While this is encouraging, the pace of recovery has been a letdown. On a four-year compound annual growth rate basis (CAGR), two-wheeler volumes of Hero and Bajaj Auto Ltd have fallen by 4-6% over May 2019-2023. The measure for TVS is 2%. Eicher Motors Ltd-Royal Enfield’s volume, which has a strong presence in premium segment, grew by nearly 6% on a 4-year CAGR basis. What is worth watching now is whether demand momentum fades away with the end of wedding season. In its March quarter earnings call, TVS noted slow recovery in rural economy and expects the process to be gradual. However, premium products for two-wheeler companies are faring well.
As such, demand revival in the rural market is crucial to support volume growth ahead. For now, it is not clear if the weakness has bottomed out. Demand in export markets is yet to gather pace.
Meanwhile, the rising mix of electric vehicles (EV) is set to dilute the overall margin. But there could be some near-term respite as volumes are likely to take a hit on the back of a cut in EV subsidy from 1 June. Companies such as TVS and Ola Electric have announced price hikes in their EV portfolio in the range of ₹15,000-22,000 per vehicle.
“Subsidies are likely to be completely withdrawn from March 2024," said analysts at Nomura Financial Advisory and Securities (India) in a 1 June report. Original equipment manufacturers with production-linked incentive benefits are likely to be key beneficiaries, they added. Led by pre-buying, electric vehicles’ share in two-wheeler segment was around 7% in April. The adoption pace is likely to slow down going forward.
Another segment which bore the brunt of pre-buying is the commercial vehicles (CV) segment. However, given the CV upcycle, the segment may gain traction. In the passenger vehicle (PV) segment, Maruti Suzuki India Ltd and Mahindra & Mahindra Ltd (M&M) highlighted the shortage of electronic components. “Waiting periods have started to come down for Tata Motors, while it remains elevated for M&M," said Antique Stock Broking analysts in a report on 2 June.
The chip shortage situation is gradually improving and that augurs well. Premiumization continued in the PV segment and Maruti’s 10% volume growth was driven by sport utility vehicles. Automaker’s market share stood at 42.5-43% in May versus 41.2% in April, according to Kotak Institutional Equities’ estimate.

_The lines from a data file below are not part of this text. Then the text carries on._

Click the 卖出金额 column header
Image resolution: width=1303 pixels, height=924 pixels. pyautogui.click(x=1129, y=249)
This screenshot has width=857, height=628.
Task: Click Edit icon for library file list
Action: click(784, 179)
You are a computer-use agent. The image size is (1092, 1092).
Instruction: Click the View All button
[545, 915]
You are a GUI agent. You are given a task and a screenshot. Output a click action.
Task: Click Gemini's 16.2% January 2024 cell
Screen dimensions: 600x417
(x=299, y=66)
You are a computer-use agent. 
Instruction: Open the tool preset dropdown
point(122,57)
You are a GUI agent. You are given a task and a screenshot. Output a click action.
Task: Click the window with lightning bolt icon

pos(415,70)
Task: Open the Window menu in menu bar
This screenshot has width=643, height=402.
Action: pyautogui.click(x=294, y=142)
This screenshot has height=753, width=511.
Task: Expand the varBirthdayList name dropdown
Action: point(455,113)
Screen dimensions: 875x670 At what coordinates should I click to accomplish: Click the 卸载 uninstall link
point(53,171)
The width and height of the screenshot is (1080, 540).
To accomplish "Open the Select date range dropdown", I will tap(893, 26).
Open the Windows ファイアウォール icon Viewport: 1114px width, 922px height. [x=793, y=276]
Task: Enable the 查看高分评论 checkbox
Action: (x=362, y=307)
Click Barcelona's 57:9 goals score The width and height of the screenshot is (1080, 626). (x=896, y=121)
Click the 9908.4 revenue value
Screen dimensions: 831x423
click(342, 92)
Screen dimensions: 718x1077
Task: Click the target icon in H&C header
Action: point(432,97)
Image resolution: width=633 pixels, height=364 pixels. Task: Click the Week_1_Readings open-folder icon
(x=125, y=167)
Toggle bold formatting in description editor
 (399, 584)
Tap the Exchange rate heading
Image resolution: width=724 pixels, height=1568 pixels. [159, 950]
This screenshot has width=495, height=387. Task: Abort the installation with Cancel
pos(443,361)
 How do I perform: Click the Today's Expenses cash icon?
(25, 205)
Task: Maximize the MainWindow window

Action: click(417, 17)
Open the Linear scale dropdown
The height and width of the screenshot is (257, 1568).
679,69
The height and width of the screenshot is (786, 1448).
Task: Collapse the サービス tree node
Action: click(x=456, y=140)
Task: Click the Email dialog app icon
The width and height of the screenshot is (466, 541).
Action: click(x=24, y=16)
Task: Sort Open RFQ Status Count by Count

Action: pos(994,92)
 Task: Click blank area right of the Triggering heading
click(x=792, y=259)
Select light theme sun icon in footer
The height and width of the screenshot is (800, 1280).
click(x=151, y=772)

“We believe wholesale growth across PVs/ CVs/ 2Ws should remain in check in June quarter on pre-buying of March quarter," said Motilal Oswal Financial Services. With flow-through of benefits from softening of commodity costs and favourable mix, auto companies have seen decent margin performance in the March quarter. “Commodity cost index has stabilized (some increase possible in steel prices) and margin trajectory from now will depend on dynamics of price hikes and advertisement and promotional spends," said Nomura. So, shares of most automobile companies are flirting with 52-week highs, suggesting investors are factoring in the optimism adequately. Further meaningful upsides in auto stocks will be led by rise in margin, sustained volume growth and increase in market share.